É natural que quem quer (e precisa!)
perder peso normalmente antes de recorrer aos métodos notadamente saudáveis e
que efetivamente funcionam, já tentaram todos os atalhos (shakes, géis,
tratamentos, cintas modeladoras)... Tudo o que não tem comprovação científica,
mas que a gente QUER que dê certo, porque é um caminho mais fácil e claro,
requer um menor esforço do que se exercitar e restringir a alimentação. Num
mundo competitivo, que vive do marketing e onde todo mundo quer ganhar
dinheiro, não faltam opções na indústria da beleza, sempre promovidas por
lindas moças que prometem que se você usar a cinta tal, se fizer o procedimento
tal, se tomar o maravilhoso óleo de "num sei o que", você vai ficar
com o "shape"perfeito. Neste contexto os médicos descobriram que as
mulheres adorariam um procedimento cirúrgico que prometesse esse
"milagre".
O Brasil foi descrito pela revista
Forbes como um dos líderes na realização de cirurgias plásticas. A prótese de
mama lidera, mas a segunda colocada é, sem sombra de dúvidas a Lipoaspiração.

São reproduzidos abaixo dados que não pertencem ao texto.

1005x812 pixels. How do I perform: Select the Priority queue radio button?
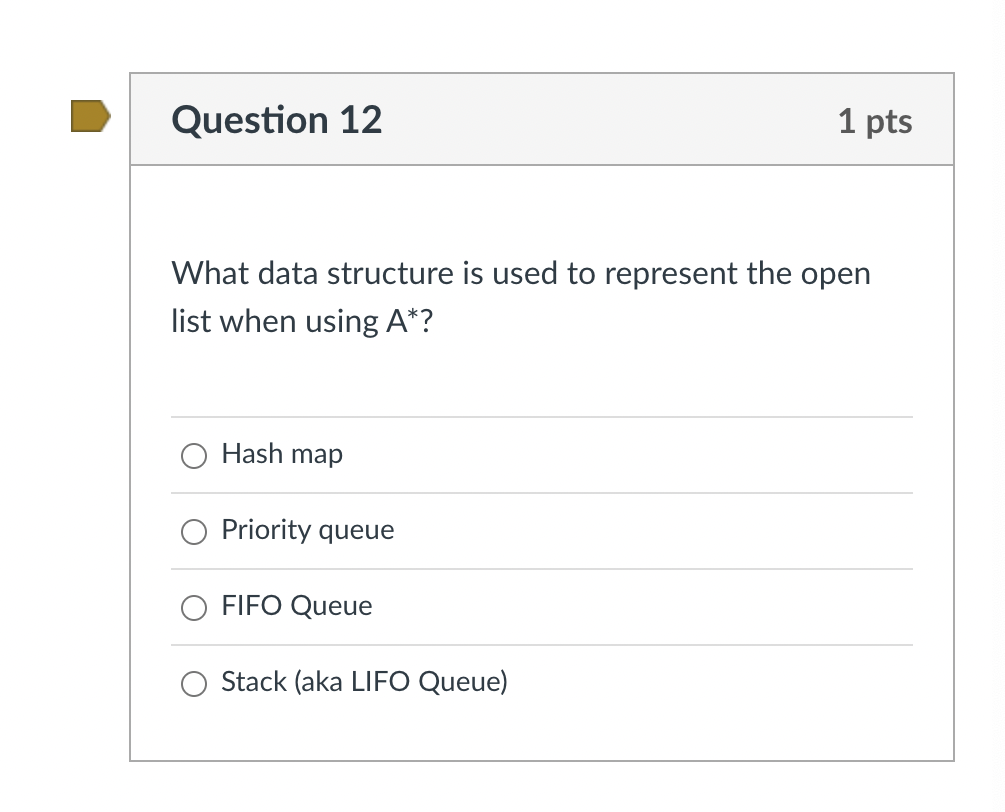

O que ninguém te conta é como seu corpo funciona por dentro, depois da lipoaspiração. Se nós pensarmos no mecanismo evolutivo, somos programados pra conservar energia. Em nossa evolução, ainda não deu tempo do corpo perceber que compramos comida no mercado e descobrimos a internet e o netflix pra "passar o tempo", então seu corpo ainda lembra da época que os antepassados precisavam sair da caverna pra caçar, aí você tinha que comer tudo aquilo e conservar aquela energia do alimento, porque provavelmente passaria muito tempo em privação de alimento até a próxima caça "dar sopa". E o meio que ele achou pra te proteger desta privação de calorias, foi acumulando o excesso em forma de gordura. Isso significa que nossa principal inimiga, foi quem provavelmente nos manteve vivos até descobrirmos o fast-food e o delivery da pizzaria. Por isso, qualquer mudança abrupta na nossa gordura corporal deverá acarretar alguma reação fisiológica. Bom, falei tudo isso pra começar o que interessa.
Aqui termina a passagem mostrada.